(Entries taken from a collection)
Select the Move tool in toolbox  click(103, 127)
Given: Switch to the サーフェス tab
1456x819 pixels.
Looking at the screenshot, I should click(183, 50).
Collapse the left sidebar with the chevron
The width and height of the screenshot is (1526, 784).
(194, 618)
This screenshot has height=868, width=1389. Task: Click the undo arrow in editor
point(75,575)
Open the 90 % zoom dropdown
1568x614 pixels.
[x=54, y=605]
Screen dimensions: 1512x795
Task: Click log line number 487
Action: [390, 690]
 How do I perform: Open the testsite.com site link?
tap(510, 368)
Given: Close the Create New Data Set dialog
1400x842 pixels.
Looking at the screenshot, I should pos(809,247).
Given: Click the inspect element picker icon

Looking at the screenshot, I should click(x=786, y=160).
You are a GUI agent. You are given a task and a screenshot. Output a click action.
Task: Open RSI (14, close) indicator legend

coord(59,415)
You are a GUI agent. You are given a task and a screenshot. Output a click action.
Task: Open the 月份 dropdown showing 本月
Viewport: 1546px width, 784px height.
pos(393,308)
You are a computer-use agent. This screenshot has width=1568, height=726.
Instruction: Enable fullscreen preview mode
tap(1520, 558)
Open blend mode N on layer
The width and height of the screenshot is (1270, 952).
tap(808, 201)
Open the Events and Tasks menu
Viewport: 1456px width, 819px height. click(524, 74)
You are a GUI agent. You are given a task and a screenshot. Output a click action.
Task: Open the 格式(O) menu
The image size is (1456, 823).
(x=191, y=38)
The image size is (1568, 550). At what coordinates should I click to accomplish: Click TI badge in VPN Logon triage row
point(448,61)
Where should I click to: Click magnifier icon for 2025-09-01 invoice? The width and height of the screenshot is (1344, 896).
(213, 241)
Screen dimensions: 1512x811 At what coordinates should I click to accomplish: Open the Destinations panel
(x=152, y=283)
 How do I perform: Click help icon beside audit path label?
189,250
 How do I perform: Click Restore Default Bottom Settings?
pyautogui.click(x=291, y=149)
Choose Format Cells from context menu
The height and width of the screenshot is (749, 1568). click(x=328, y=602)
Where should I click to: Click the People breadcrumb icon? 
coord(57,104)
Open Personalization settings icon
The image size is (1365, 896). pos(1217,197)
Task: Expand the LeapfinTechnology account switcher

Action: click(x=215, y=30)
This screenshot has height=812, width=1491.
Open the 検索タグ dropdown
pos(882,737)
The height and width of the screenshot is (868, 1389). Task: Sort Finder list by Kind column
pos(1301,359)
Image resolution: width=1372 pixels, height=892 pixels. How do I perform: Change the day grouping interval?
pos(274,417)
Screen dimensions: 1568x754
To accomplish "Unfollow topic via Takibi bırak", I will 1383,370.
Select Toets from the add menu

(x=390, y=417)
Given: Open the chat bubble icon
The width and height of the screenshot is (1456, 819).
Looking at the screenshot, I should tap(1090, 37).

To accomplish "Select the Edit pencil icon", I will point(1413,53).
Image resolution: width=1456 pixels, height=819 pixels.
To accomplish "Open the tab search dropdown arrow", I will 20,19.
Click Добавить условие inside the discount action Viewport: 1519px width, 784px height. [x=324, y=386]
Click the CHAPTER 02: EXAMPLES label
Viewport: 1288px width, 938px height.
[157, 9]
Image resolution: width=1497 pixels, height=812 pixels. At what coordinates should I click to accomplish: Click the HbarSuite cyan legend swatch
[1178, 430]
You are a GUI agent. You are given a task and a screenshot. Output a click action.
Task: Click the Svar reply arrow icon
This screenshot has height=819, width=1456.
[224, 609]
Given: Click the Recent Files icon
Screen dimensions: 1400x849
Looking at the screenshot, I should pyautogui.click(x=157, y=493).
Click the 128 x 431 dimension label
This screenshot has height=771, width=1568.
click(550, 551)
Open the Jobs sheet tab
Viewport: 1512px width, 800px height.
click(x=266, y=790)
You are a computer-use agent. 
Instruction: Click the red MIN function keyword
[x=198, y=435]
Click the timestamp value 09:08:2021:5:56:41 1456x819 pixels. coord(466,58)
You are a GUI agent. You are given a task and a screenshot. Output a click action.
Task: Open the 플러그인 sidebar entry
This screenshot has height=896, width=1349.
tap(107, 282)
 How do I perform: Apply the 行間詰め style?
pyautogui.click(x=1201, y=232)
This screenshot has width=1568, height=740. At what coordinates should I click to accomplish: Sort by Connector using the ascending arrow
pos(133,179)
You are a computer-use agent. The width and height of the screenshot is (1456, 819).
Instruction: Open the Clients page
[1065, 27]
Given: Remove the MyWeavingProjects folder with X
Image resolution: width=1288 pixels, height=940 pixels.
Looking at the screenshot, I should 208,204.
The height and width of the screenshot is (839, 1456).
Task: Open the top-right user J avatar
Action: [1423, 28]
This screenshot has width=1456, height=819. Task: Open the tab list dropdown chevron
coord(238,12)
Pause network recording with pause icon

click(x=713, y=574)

— How to complete this task —
Every entry is to be restated exactly, with no line dropped.

— Result of the task —
Select the Move tool in toolbox  click(103, 127)
Given: Switch to the サーフェス tab
1456x819 pixels.
Looking at the screenshot, I should click(183, 50).
Collapse the left sidebar with the chevron
The width and height of the screenshot is (1526, 784).
(194, 618)
This screenshot has height=868, width=1389. Task: Click the undo arrow in editor
point(75,575)
Open the 90 % zoom dropdown
1568x614 pixels.
[x=54, y=605]
Screen dimensions: 1512x795
Task: Click log line number 487
Action: [390, 690]
 How do I perform: Open the testsite.com site link?
tap(510, 368)
Given: Close the Create New Data Set dialog
1400x842 pixels.
Looking at the screenshot, I should pos(809,247).
Given: Click the inspect element picker icon

Looking at the screenshot, I should click(x=786, y=160).
You are a GUI agent. You are given a task and a screenshot. Output a click action.
Task: Open RSI (14, close) indicator legend

coord(59,415)
You are a GUI agent. You are given a task and a screenshot. Output a click action.
Task: Open the 月份 dropdown showing 本月
Viewport: 1546px width, 784px height.
pos(393,308)
You are a computer-use agent. This screenshot has width=1568, height=726.
Instruction: Enable fullscreen preview mode
tap(1520, 558)
Open blend mode N on layer
The width and height of the screenshot is (1270, 952).
tap(808, 201)
Open the Events and Tasks menu
Viewport: 1456px width, 819px height. click(524, 74)
You are a GUI agent. You are given a task and a screenshot. Output a click action.
Task: Open the 格式(O) menu
The image size is (1456, 823).
(x=191, y=38)
The image size is (1568, 550). At what coordinates should I click to accomplish: Click TI badge in VPN Logon triage row
point(448,61)
Where should I click to: Click magnifier icon for 2025-09-01 invoice? The width and height of the screenshot is (1344, 896).
(213, 241)
Screen dimensions: 1512x811 At what coordinates should I click to accomplish: Open the Destinations panel
(x=152, y=283)
 How do I perform: Click help icon beside audit path label?
189,250
 How do I perform: Click Restore Default Bottom Settings?
pyautogui.click(x=291, y=149)
Choose Format Cells from context menu
The height and width of the screenshot is (749, 1568). click(x=328, y=602)
Where should I click to: Click the People breadcrumb icon? 
coord(57,104)
Open Personalization settings icon
The image size is (1365, 896). pos(1217,197)
Task: Expand the LeapfinTechnology account switcher

Action: click(x=215, y=30)
This screenshot has height=812, width=1491.
Open the 検索タグ dropdown
pos(882,737)
The height and width of the screenshot is (868, 1389). Task: Sort Finder list by Kind column
pos(1301,359)
Image resolution: width=1372 pixels, height=892 pixels. How do I perform: Change the day grouping interval?
pos(274,417)
Screen dimensions: 1568x754
To accomplish "Unfollow topic via Takibi bırak", I will 1383,370.
Select Toets from the add menu

(x=390, y=417)
Given: Open the chat bubble icon
The width and height of the screenshot is (1456, 819).
Looking at the screenshot, I should tap(1090, 37).

To accomplish "Select the Edit pencil icon", I will point(1413,53).
Image resolution: width=1456 pixels, height=819 pixels.
To accomplish "Open the tab search dropdown arrow", I will 20,19.
Click Добавить условие inside the discount action Viewport: 1519px width, 784px height. [x=324, y=386]
Click the CHAPTER 02: EXAMPLES label
Viewport: 1288px width, 938px height.
[157, 9]
Image resolution: width=1497 pixels, height=812 pixels. At what coordinates should I click to accomplish: Click the HbarSuite cyan legend swatch
[1178, 430]
You are a GUI agent. You are given a task and a screenshot. Output a click action.
Task: Click the Svar reply arrow icon
This screenshot has height=819, width=1456.
[224, 609]
Given: Click the Recent Files icon
Screen dimensions: 1400x849
Looking at the screenshot, I should pyautogui.click(x=157, y=493).
Click the 128 x 431 dimension label
This screenshot has height=771, width=1568.
click(550, 551)
Open the Jobs sheet tab
Viewport: 1512px width, 800px height.
click(x=266, y=790)
You are a computer-use agent. 
Instruction: Click the red MIN function keyword
[x=198, y=435]
Click the timestamp value 09:08:2021:5:56:41 1456x819 pixels. coord(466,58)
You are a GUI agent. You are given a task and a screenshot. Output a click action.
Task: Open the 플러그인 sidebar entry
This screenshot has height=896, width=1349.
tap(107, 282)
 How do I perform: Apply the 行間詰め style?
pyautogui.click(x=1201, y=232)
This screenshot has width=1568, height=740. At what coordinates should I click to accomplish: Sort by Connector using the ascending arrow
pos(133,179)
You are a computer-use agent. The width and height of the screenshot is (1456, 819).
Instruction: Open the Clients page
[1065, 27]
Given: Remove the MyWeavingProjects folder with X
Image resolution: width=1288 pixels, height=940 pixels.
Looking at the screenshot, I should 208,204.
The height and width of the screenshot is (839, 1456).
Task: Open the top-right user J avatar
Action: [1423, 28]
This screenshot has width=1456, height=819. Task: Open the tab list dropdown chevron
coord(238,12)
Pause network recording with pause icon

click(x=713, y=574)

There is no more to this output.